What do you do to prepare yourself to face that brokenness?

By prayer mainly. I consider myself a relaxed Type A type. So not neurotic like we’re so often classified as, but I definitely  fit the oldest sister stereotype which means that I research and make spreadsheets for just about everything. My propensity is to try to Google all my brokeness away.

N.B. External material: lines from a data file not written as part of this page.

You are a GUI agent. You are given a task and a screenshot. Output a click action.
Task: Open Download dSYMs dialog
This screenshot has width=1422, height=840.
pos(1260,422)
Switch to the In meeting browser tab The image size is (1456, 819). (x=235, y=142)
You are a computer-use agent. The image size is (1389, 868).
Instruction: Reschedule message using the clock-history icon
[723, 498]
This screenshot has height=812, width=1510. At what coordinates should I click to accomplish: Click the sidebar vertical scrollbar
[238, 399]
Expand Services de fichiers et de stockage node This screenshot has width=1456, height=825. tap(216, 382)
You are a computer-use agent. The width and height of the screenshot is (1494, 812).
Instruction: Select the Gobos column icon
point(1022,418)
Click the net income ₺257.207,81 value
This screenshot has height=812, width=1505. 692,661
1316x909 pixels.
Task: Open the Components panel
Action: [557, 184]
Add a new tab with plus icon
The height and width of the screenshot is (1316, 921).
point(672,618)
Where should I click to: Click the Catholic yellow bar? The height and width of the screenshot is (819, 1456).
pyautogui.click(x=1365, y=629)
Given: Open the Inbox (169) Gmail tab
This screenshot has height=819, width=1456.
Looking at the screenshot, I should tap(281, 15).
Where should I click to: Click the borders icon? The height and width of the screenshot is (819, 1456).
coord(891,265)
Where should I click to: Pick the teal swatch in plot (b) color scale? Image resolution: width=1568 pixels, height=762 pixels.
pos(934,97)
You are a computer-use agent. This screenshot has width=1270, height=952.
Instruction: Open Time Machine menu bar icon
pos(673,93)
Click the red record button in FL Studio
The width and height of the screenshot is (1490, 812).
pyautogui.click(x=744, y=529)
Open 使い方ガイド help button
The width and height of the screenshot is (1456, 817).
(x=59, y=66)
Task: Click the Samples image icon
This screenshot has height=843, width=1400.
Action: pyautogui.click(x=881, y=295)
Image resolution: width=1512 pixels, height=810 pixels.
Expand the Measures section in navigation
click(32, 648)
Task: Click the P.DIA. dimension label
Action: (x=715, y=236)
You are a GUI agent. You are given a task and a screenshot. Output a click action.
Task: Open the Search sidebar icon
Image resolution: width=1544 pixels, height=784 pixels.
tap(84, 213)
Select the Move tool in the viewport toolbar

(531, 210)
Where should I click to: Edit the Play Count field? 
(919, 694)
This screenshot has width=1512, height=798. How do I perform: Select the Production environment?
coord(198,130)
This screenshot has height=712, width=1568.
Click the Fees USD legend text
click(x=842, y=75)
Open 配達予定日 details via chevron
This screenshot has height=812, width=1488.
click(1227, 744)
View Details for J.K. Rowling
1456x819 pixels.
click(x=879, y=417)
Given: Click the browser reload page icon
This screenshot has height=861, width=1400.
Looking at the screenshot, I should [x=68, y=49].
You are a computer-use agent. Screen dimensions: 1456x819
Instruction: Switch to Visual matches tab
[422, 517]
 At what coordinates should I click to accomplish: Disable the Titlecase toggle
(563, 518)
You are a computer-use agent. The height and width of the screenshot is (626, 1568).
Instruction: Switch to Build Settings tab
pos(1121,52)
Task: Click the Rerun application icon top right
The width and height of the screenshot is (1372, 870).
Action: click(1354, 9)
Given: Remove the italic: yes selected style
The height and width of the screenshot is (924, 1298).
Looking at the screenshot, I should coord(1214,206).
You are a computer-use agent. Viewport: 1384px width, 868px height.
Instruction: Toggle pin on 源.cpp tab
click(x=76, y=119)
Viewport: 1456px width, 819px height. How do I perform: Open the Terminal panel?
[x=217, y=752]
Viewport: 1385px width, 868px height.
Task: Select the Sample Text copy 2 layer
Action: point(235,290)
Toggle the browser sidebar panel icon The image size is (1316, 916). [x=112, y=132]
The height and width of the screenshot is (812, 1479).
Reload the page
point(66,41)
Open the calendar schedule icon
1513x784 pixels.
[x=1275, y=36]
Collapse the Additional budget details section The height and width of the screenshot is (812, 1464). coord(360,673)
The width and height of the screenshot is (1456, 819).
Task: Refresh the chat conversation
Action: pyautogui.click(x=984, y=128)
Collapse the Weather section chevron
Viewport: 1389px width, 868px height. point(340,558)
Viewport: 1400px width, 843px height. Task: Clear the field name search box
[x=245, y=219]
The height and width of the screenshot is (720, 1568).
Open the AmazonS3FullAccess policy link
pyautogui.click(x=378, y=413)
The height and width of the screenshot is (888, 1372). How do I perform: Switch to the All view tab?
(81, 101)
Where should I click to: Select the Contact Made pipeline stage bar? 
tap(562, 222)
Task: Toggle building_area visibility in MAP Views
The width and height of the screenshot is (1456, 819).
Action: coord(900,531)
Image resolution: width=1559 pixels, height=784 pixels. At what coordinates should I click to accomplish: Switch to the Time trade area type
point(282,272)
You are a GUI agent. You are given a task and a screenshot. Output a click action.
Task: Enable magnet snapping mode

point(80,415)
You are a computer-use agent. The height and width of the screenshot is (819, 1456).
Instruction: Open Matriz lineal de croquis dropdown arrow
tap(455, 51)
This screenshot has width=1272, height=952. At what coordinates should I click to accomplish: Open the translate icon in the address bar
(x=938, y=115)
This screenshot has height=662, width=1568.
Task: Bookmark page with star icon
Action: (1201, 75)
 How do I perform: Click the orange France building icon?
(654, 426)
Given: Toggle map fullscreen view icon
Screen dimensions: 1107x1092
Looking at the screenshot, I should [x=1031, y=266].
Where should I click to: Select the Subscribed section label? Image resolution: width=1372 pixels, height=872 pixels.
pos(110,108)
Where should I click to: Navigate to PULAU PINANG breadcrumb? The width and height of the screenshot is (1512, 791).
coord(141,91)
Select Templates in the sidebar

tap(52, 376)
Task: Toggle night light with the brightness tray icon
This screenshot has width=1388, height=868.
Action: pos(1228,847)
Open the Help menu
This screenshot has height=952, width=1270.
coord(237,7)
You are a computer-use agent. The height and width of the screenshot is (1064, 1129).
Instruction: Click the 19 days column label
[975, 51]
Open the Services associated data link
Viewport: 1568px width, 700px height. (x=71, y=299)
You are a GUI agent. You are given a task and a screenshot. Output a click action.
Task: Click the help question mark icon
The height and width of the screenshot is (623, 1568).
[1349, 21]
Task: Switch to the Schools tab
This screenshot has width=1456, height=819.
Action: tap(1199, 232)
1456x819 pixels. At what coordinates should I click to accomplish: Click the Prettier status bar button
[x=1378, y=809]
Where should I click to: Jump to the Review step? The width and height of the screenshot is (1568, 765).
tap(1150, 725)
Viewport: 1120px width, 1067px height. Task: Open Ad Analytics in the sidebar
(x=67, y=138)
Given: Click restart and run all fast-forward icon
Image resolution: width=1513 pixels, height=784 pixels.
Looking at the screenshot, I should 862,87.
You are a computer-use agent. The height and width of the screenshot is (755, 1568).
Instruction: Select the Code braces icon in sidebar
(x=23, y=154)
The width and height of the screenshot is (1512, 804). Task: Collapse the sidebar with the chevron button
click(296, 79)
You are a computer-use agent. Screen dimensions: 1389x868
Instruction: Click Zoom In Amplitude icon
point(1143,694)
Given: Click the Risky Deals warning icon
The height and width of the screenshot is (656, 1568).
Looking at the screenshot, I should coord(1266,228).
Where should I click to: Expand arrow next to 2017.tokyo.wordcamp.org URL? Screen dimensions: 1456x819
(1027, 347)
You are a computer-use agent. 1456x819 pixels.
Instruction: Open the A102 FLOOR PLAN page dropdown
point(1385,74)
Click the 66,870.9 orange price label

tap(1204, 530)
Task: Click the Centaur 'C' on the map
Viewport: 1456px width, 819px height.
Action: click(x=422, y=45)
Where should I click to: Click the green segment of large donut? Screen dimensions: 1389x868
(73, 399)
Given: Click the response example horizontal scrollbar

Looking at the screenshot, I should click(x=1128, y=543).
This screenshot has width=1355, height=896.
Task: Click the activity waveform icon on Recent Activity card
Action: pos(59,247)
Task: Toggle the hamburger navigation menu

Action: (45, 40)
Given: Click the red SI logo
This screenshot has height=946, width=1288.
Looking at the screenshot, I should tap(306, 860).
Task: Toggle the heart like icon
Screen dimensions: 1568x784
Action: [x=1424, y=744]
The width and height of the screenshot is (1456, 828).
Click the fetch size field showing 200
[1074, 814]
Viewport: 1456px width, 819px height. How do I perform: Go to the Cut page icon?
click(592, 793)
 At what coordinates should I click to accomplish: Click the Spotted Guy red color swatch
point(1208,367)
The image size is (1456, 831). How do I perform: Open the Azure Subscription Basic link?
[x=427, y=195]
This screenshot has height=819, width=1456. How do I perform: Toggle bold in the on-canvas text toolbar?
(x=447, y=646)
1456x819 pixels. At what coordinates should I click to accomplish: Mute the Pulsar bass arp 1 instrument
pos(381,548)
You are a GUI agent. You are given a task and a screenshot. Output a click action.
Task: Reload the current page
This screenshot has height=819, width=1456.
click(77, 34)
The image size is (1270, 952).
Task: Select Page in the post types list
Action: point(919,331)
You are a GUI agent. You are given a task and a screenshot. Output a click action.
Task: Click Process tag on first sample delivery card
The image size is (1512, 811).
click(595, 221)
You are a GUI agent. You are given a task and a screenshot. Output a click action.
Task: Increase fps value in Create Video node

However the Lord has made it so clear to me that He is truly the sovereign and omniscient God, which means that He knows what trials and challenges I’ll face each day and, like a great teacher, will prepare me for them.

So even though the research will probably never fully stop, I pray all the time now and ask God to give me wisdom (James 1:5), to guide me to areas in the Bible to gain wisdom for a situation or guide my research, and to help me glean what I need to learn during the trials so that I can grow for the future.

How can you glorify God in your vocation?

I’ll preface this by saying that all of these things include my husband and can be easily replaced with “we”.

  • By showing my kids how I attempt to love the Lord my God with all my heart, soul, mind and strength.
  • By doing my best to create a safe, secure, loving and Christ-centered home for my children and those who need a home.
  • By showing my kids how I attempt to love my neighbor as myself and incorporating them into the things I do to serve my neighbors.
  • By seeing my vocation not as an entrapment but as one that has a flexibility in the workday that most people don’t have.
  • By finding creative ways to show up for people around me who need me even when it’s inconvenient or difficult for me to bring/have the kids along.
  • By seeing my need for people and friends who aren’t in my stage of life and making sure that I don’t neglect them.
  • And finally, by letting my children be a part of events and see me fellowship with other believers in natural and organic ways, as well as in the organized things.